Descrizione
1
Ricorderò sempre alla perfezione dov’ero e cosa stavo facendo quando mi dissero che mio padre era morto. Guardavo fuori dall’oblò nell’oscurità totale della notte. Sotto di me baluginava un gruppetto di luci intermittenti, che tradivano la presenza di qualche abitazione, in cui c’era vita, una famiglia, degli amici…
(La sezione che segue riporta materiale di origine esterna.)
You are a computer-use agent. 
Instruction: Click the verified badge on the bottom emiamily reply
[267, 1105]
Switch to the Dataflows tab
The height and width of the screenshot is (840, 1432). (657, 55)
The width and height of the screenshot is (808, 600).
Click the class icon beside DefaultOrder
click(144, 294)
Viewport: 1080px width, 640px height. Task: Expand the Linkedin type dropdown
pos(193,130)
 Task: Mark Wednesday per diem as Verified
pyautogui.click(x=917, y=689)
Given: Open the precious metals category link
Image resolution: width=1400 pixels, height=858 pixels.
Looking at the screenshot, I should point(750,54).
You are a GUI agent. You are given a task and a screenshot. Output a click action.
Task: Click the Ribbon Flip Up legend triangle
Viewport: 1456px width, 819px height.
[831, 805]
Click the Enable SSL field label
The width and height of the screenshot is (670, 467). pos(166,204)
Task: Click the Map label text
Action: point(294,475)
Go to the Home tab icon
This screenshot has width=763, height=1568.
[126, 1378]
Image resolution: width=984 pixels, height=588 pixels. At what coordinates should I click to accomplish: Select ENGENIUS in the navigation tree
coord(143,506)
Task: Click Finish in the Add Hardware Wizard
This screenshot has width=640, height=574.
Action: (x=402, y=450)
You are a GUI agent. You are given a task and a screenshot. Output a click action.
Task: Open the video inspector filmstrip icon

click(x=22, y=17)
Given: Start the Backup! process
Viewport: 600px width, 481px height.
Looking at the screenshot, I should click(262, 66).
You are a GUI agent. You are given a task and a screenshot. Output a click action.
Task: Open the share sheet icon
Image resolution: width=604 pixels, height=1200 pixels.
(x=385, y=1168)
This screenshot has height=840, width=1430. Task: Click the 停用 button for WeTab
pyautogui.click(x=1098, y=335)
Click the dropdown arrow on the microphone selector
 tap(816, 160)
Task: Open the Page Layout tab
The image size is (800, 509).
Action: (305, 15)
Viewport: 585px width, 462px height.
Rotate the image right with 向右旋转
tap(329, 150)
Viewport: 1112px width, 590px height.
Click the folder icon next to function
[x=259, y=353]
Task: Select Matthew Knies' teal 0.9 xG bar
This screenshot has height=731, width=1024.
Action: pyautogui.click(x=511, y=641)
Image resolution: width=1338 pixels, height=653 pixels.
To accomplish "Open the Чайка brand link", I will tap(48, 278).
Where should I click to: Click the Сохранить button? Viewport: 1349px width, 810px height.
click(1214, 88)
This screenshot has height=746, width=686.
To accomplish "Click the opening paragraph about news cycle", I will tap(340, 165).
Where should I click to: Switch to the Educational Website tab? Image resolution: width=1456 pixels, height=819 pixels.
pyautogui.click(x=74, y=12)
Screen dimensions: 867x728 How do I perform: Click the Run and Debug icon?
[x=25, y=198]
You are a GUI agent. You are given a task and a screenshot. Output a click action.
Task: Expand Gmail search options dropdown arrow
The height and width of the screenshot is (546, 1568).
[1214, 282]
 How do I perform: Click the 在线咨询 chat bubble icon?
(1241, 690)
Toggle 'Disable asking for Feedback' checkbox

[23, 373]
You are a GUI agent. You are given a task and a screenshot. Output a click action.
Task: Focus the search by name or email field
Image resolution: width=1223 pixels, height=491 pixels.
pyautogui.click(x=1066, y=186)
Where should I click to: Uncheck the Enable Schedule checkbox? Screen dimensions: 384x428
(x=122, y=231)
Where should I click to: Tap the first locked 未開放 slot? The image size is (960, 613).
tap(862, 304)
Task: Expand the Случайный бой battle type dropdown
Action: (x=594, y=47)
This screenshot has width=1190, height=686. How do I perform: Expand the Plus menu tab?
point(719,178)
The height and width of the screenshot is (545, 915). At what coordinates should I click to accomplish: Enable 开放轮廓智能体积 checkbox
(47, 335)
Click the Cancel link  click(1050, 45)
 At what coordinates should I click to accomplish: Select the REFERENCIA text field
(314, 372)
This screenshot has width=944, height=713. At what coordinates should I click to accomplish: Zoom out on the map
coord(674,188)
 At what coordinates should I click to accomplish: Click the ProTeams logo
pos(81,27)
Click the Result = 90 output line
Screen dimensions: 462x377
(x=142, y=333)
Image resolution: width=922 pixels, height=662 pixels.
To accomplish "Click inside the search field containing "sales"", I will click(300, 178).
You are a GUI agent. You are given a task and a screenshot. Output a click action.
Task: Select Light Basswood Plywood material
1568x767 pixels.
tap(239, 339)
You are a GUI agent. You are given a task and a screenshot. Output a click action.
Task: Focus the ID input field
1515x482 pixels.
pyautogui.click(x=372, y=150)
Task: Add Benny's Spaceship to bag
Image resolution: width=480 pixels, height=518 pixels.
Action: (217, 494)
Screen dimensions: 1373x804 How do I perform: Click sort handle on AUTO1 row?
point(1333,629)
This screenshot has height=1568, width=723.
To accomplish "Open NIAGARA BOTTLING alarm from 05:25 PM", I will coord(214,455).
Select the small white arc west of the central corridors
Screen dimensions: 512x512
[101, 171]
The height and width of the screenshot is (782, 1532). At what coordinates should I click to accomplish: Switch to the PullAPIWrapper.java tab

Io non avevo più niente di tutto ciò.
Mi pareva di vedere il mondo capovolto, perché le luci sotto l’aereo sembravano un riflesso scialbo delle stelle sopra di me. Mi ricordai che uno dei miei insegnanti, all’università, mi diceva che dipingevo come se non vedessi niente di quello che avevo davanti. Aveva ragione, era così. Le immagini si formavano nella mia mente, non le vedevo con gli occhi. Spesso non prendevano sembianze conosciute – animali, minerali, esseri umani –; erano immagini forti anche se confuse, e mi sentivo sempre obbligata a dar loro forma.
Come quella montagna di cianfrusaglie che avevo raccolto nelle discariche di Londra e portato nel mio studio: ci avevo messo settimane a capire come mettere insieme ogni pezzo. Era come lavorare su un gigantesco cubo di Rubik, anche se invece dei pezzi colorati avevo una maleodorante latta di petrolio, un vecchio manichino di Guy Fawkes, uno pneumatico e una piccozza completamente arrugginita. Comunque disponessi gli oggetti, la composizione mi piaceva sempre, ma quando collocavo l’ultimo pezzo qualcosa non mi soddisfaceva, e ricominciavo da capo.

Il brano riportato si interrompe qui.